» **PROMPT**
What you need to do is retype every entry exactly as written.

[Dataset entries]
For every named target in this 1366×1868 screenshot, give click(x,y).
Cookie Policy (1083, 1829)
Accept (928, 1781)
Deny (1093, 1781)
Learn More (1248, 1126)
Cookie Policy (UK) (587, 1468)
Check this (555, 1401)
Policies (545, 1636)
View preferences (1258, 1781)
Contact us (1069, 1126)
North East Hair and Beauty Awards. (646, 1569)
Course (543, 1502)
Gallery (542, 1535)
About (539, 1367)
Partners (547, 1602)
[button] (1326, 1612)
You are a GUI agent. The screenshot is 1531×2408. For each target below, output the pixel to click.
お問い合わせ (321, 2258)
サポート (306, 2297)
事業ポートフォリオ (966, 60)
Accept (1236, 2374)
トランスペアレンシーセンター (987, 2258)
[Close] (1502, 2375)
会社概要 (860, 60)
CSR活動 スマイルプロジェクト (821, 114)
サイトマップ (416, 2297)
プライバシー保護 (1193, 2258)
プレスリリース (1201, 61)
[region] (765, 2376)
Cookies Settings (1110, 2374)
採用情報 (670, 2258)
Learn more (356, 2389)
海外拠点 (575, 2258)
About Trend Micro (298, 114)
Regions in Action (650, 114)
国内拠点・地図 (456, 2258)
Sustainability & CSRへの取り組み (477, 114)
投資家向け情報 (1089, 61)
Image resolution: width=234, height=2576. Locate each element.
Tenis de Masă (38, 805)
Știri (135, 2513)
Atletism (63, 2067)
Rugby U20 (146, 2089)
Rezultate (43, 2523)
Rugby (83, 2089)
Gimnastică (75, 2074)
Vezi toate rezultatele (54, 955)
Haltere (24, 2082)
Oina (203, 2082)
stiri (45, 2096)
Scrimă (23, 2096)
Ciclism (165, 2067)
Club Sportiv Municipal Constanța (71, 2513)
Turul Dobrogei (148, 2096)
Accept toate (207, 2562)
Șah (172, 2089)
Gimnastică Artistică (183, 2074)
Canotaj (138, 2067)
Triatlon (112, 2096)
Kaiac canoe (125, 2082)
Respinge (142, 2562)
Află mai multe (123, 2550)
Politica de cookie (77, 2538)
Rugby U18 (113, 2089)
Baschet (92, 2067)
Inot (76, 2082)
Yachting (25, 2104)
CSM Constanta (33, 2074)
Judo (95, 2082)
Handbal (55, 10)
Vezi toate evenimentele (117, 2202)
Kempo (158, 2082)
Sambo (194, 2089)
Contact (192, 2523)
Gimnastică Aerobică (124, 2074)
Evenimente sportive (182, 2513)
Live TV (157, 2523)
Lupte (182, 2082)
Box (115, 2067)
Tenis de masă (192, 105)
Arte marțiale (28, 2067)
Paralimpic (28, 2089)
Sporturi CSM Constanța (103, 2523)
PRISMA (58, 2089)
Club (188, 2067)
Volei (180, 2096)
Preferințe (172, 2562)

» **FINISHED TASK**
For every named target in this 1366×1868 screenshot, give click(x,y).
Cookie Policy (1083, 1829)
Accept (928, 1781)
Deny (1093, 1781)
Learn More (1248, 1126)
Cookie Policy (UK) (587, 1468)
Check this (555, 1401)
Policies (545, 1636)
View preferences (1258, 1781)
Contact us (1069, 1126)
North East Hair and Beauty Awards. (646, 1569)
Course (543, 1502)
Gallery (542, 1535)
About (539, 1367)
Partners (547, 1602)
[button] (1326, 1612)
You are a GUI agent. The screenshot is 1531×2408. For each target below, output the pixel to click.
お問い合わせ (321, 2258)
サポート (306, 2297)
事業ポートフォリオ (966, 60)
Accept (1236, 2374)
トランスペアレンシーセンター (987, 2258)
[Close] (1502, 2375)
会社概要 (860, 60)
CSR活動 スマイルプロジェクト (821, 114)
サイトマップ (416, 2297)
プライバシー保護 (1193, 2258)
プレスリリース (1201, 61)
[region] (765, 2376)
Cookies Settings (1110, 2374)
採用情報 (670, 2258)
Learn more (356, 2389)
海外拠点 (575, 2258)
About Trend Micro (298, 114)
Regions in Action (650, 114)
国内拠点・地図 (456, 2258)
Sustainability & CSRへの取り組み (477, 114)
投資家向け情報 (1089, 61)
Image resolution: width=234, height=2576. Locate each element.
Tenis de Masă (38, 805)
Știri (135, 2513)
Atletism (63, 2067)
Rugby U20 (146, 2089)
Rezultate (43, 2523)
Rugby (83, 2089)
Gimnastică (75, 2074)
Vezi toate rezultatele (54, 955)
Haltere (24, 2082)
Oina (203, 2082)
stiri (45, 2096)
Scrimă (23, 2096)
Ciclism (165, 2067)
Club Sportiv Municipal Constanța (71, 2513)
Turul Dobrogei (148, 2096)
Accept toate (207, 2562)
Șah (172, 2089)
Gimnastică Artistică (183, 2074)
Canotaj (138, 2067)
Triatlon (112, 2096)
Kaiac canoe (125, 2082)
Respinge (142, 2562)
Află mai multe (123, 2550)
Politica de cookie (77, 2538)
Rugby U18 (113, 2089)
Baschet (92, 2067)
Inot (76, 2082)
Yachting (25, 2104)
CSM Constanta (33, 2074)
Judo (95, 2082)
Handbal (55, 10)
Vezi toate evenimentele (117, 2202)
Kempo (158, 2082)
Sambo (194, 2089)
Contact (192, 2523)
Gimnastică Aerobică (124, 2074)
Evenimente sportive (182, 2513)
Live TV (157, 2523)
Lupte (182, 2082)
Box (115, 2067)
Tenis de masă (192, 105)
Arte marțiale (28, 2067)
Paralimpic (28, 2089)
Sporturi CSM Constanța (103, 2523)
PRISMA (58, 2089)
Club (188, 2067)
Volei (180, 2096)
Preferințe (172, 2562)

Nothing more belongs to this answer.